Poster: Organelle Biogenesis
Abs #
1152: Coordinated regulation and complex formation of FtsH metalloproteases in thylakoid membranes of chloroplasts
We have recently characterized leaf-variegated mutants yellow variegated (var1 and var2) in Arabidopsis. VAR1 and VAR2 are different loci but both encode a similar ATP-dependent metalloprotease homologous to bacterial FtsH and located in thylakoid membranes of chloroplasts. FtsH belongs to a subgroup of AAA+ protein super family and has been suggested to participate in various cellular functions. VAR1 and VAR2 has conserved motifs for ATPase, such as Walker A and B motifs, second region of homology, and a zinc-binding site.

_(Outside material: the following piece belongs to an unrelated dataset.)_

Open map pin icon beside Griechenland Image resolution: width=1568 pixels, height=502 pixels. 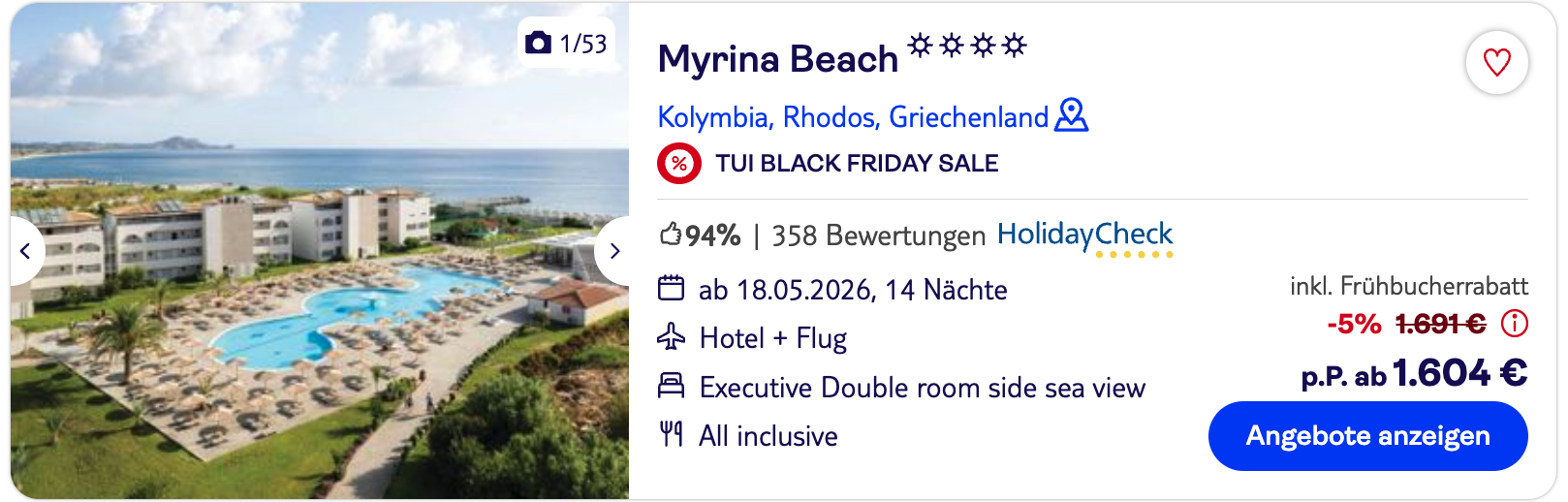coord(1071,115)
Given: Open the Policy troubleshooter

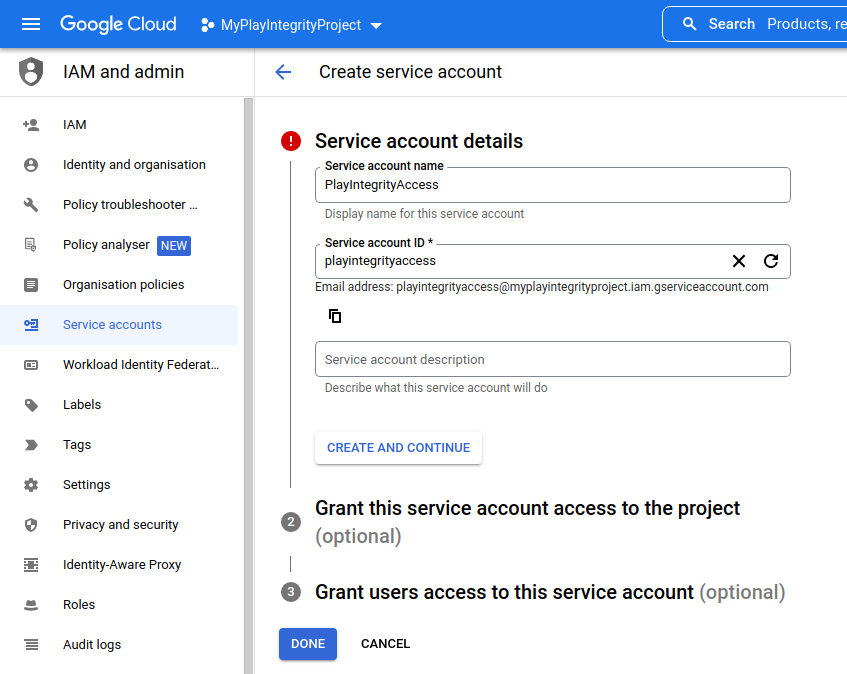Looking at the screenshot, I should pyautogui.click(x=131, y=204).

Because the mutant leaves show a dramatic decrease in PSII activity under exposure to high light, both proteases are suggested to play a role in photoprotection of PSII, likely promoting turnover of the reaction center protein D1. Despite the similarity between VAR1 and VAR2, a mutation at either one locus is not complemented by the function of the other, suggesting that there may be a communication mechanism. To study this at the protein level, we generated polyclonal antibodies that distinguish VAR1 and VAR2 proteins. Immunoblot analysis using these antibodies showed that VAR1 protein levels dramatically decreased invar2 mutants, and conversely that VAR2 protein levels decreased in var1 mutants. Fractionation of thylakoid membranes by sucrose density gradient and gel filtration indicated that VAR1 and VAR2 were detected in the same fraction that apparently corresponds to the multimeric form. Taken together, these results indicate that VAR1 and VAR2 form a complex and that loss of either one protein leads to a selective degradation of the other at the post-translational level.